As for the structure of this blog post, I will first introduce the core architecture of a 4G network, then I'll describe all the hardware and software requirements needed to make your own network work, and finally I'll show step by step how to compile and execute each software in order to connect a real phone to a custom 4G network. Hope it's an interesting read that can shed some light into a fascinating area of technology!

DISCLAIMER: Given my lack of in depth knowledge when it comes to radio signals, anything I can mention could be not completely accurate. If you spot some errors feel free to correct me in the comments below.

#Structure of a 4G network

First of all, if you come from a background in networking, the first thing to understand is that much of what you know about networking in the digital realm remains very much relevant to the world of mobile, and in particular of 4G networks. The main idea of a 4G network is to combine together radio signals, on the one hand, with your typical digital network packets.

From a high level abstraction, a 4G network is made up of three main parts, which are described as follows:

  • User Equipment: This is the device of the end-user. This is the phone, or, in general, the end-device you use to connect to the network. The user equipment is able to send and transmit radio signals at particular frequencies.

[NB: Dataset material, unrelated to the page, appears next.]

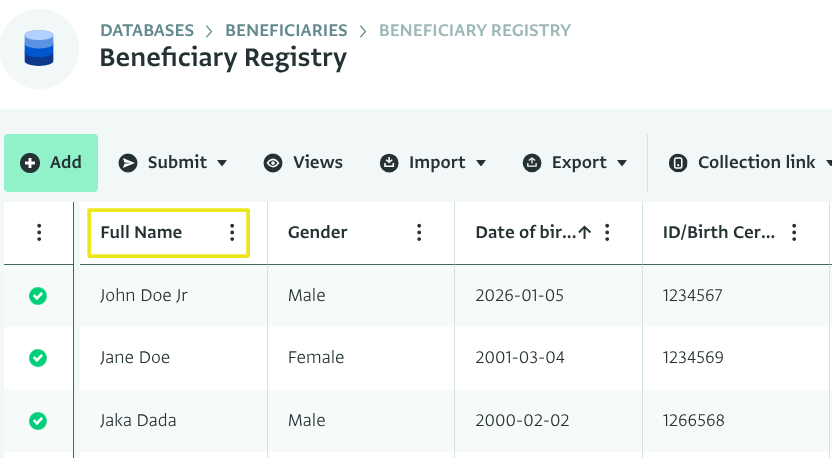
Task: Click the blue database stack icon
Action: (x=39, y=48)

  • Core Network: You can think of the core network as a sort of "cloud" in the context of mobile networks. Internally, the core network is made up of various components, which communicate with eachother in order to keeps track of the internal state of the mobile network, of the various UEs currently connected, of the various services that need to be given to the various UEs and many other things of the sort.

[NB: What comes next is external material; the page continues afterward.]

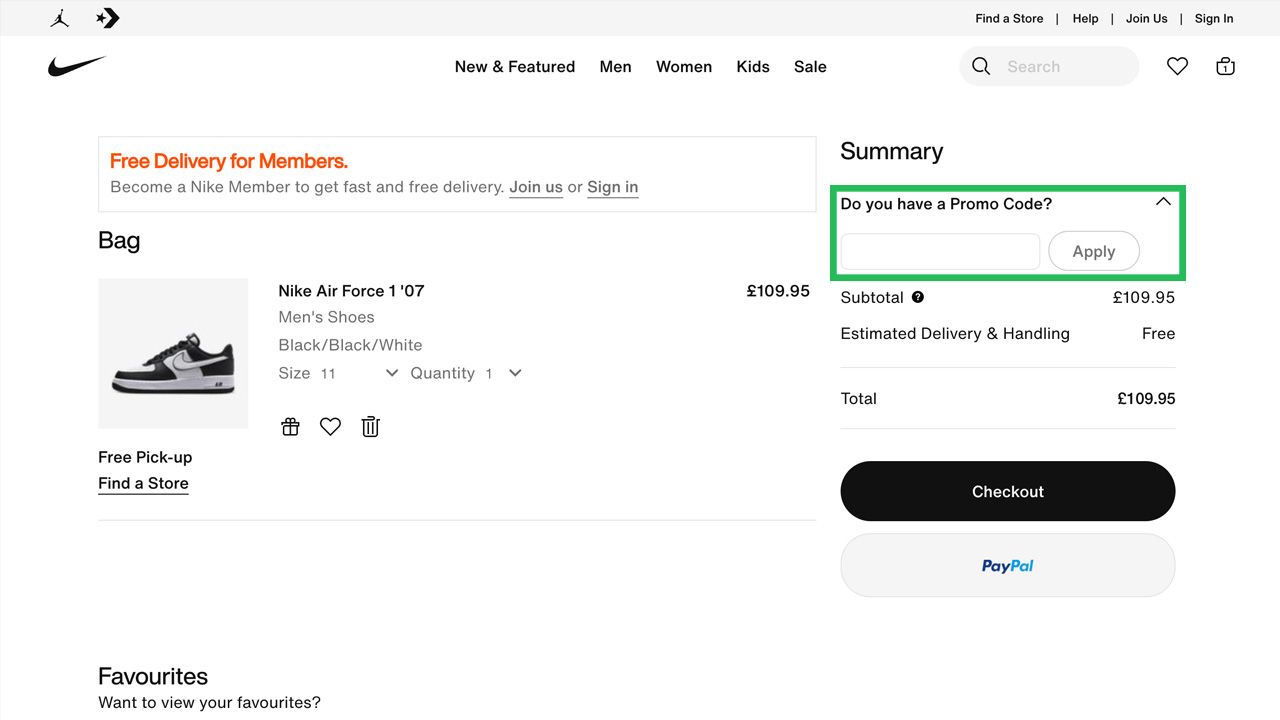Collapse the Promo Code section
Viewport: 1280px width, 720px height.
point(1163,201)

  • Base Station: Between the UE and the core network there's the third and final component, which is the base station. This is the station that communicates with the user equipment through the usage of radio signals. It is the bridge that connets a UE to a core network.

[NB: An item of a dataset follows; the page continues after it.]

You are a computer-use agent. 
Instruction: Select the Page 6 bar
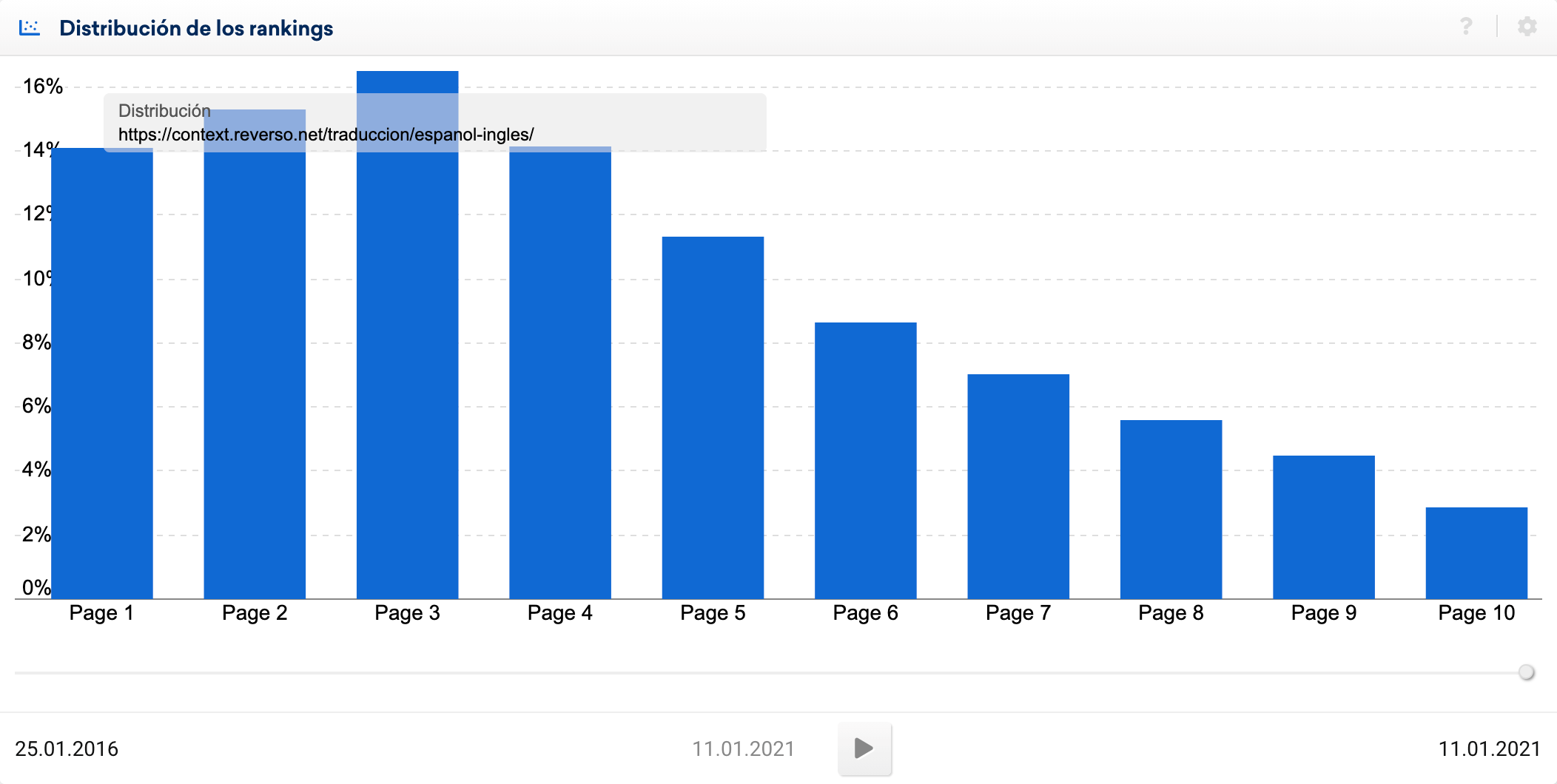(x=865, y=460)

The following picture should make things clearer

As we can see, the UE (User Equipment) is able to communicate with the core network by going through the base station. While the communication between UE and base station only consists of radio signals, the communication between base station and core network consists of both radio signals as well as the more traditional way of transmitting data through wires. This architecture makes a lot of sense, because radio signals give you flexibility of movement, something required by UEs, while wire communication allows you to have a more reliable and scalable way of transfering user data for long distances.

While in the demo at the end of this blog post I'll work with only a single base station, in real networks there are actually lots of base stations scattered across a given region of space, each one covering a particular area of interest. All these stations, taken together, form a particular radio access network, which in 4G is called the E-UTRAN. Whenever a user equipment goes out of the range of one base station, it can hopefully find another base station in order to keep the connection it has established with the core network.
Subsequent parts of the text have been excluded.